_What the task requires_
Rename "thermometer" to "temperature gauge" in the data, from the line containing "Click the thermometer" down to the line containing "The height and", and give those lines back with nothing else altered. Omit the picture from your answer.

_Records to use_
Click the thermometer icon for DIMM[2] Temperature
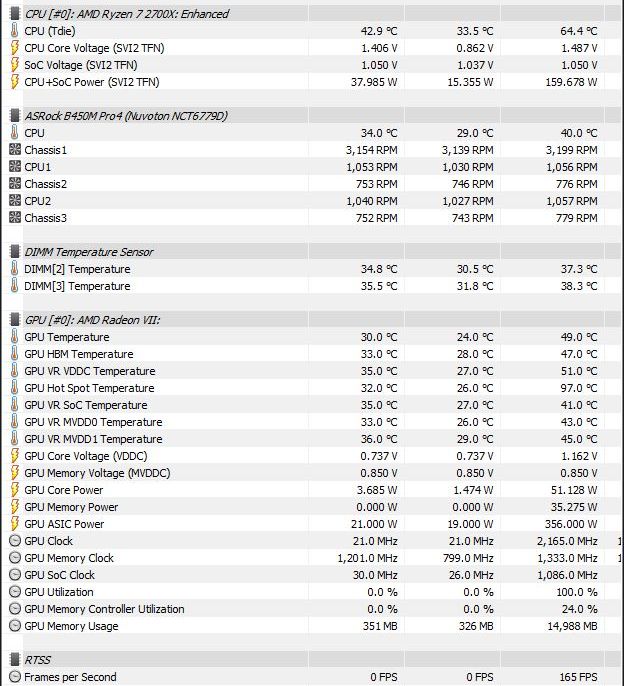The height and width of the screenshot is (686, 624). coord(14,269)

==

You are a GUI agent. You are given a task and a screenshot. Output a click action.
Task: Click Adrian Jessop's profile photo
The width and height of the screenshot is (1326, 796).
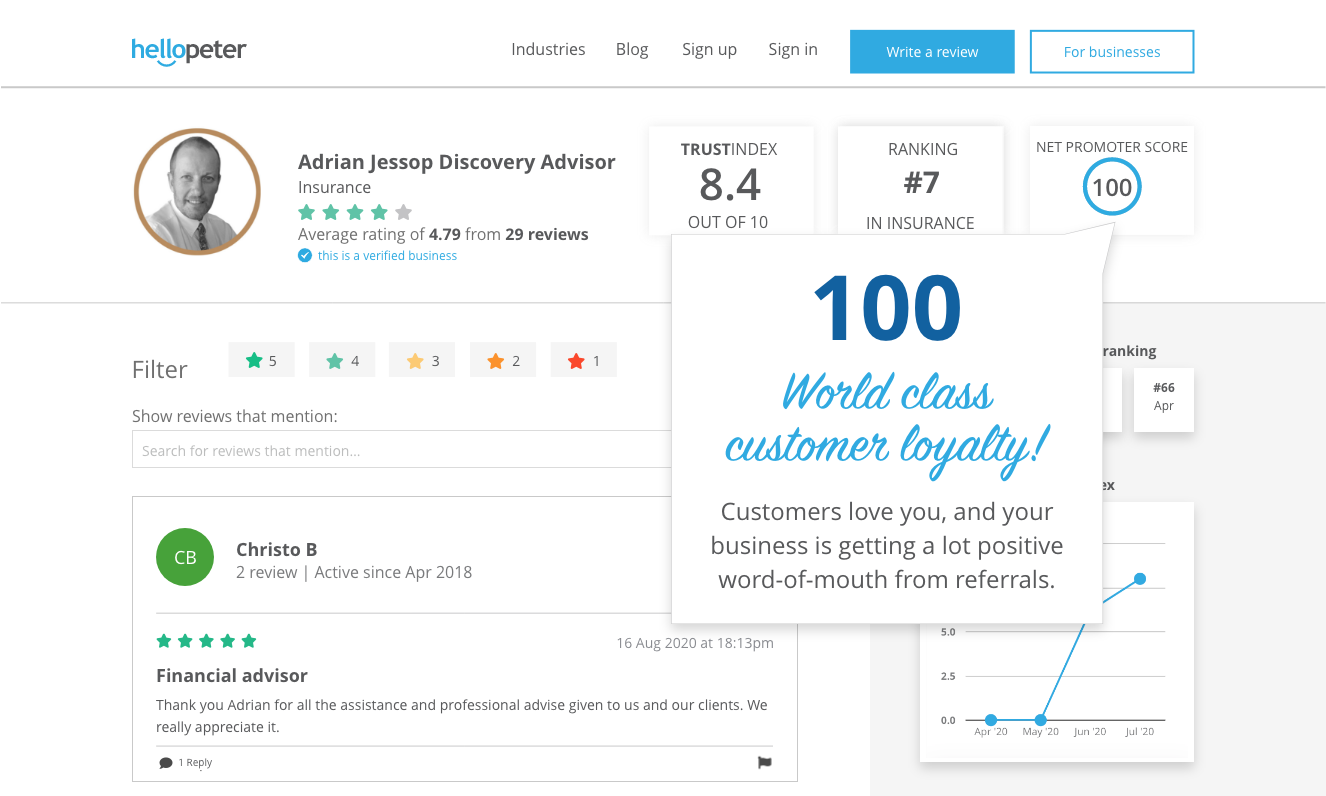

---

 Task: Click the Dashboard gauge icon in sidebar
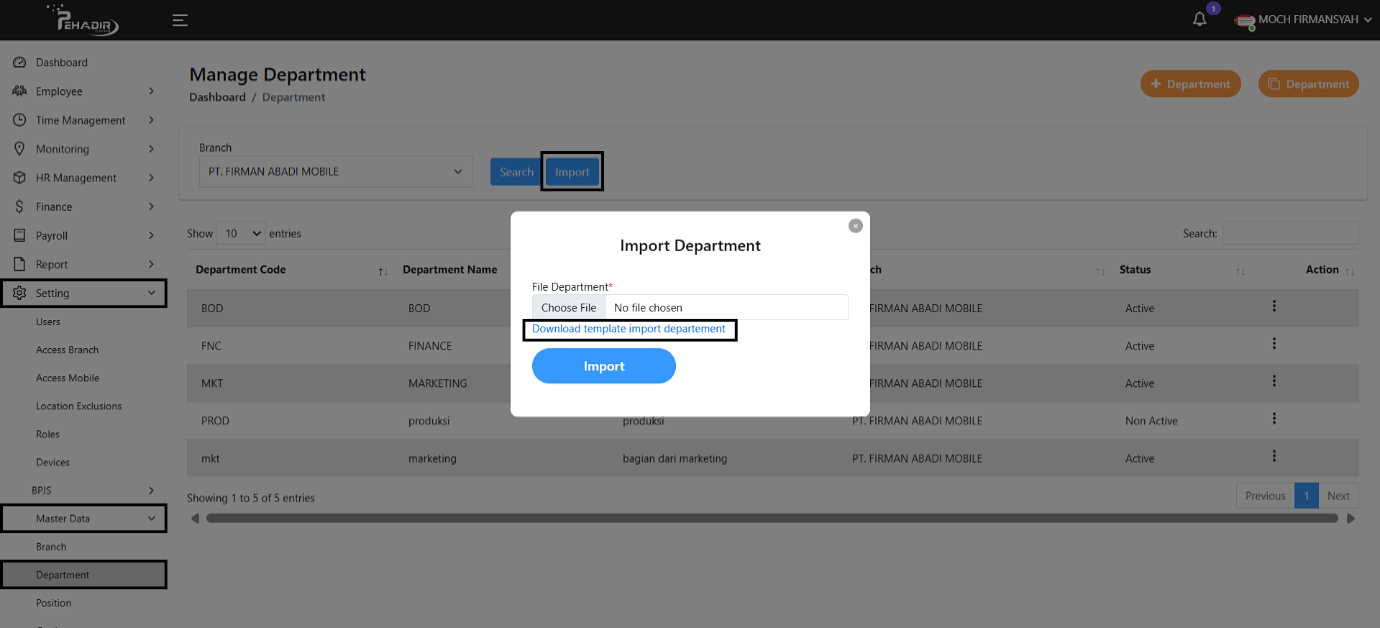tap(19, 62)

_Solution below_
Click the temperature gauge icon for DIMM[2] Temperature
The height and width of the screenshot is (686, 624). coord(14,269)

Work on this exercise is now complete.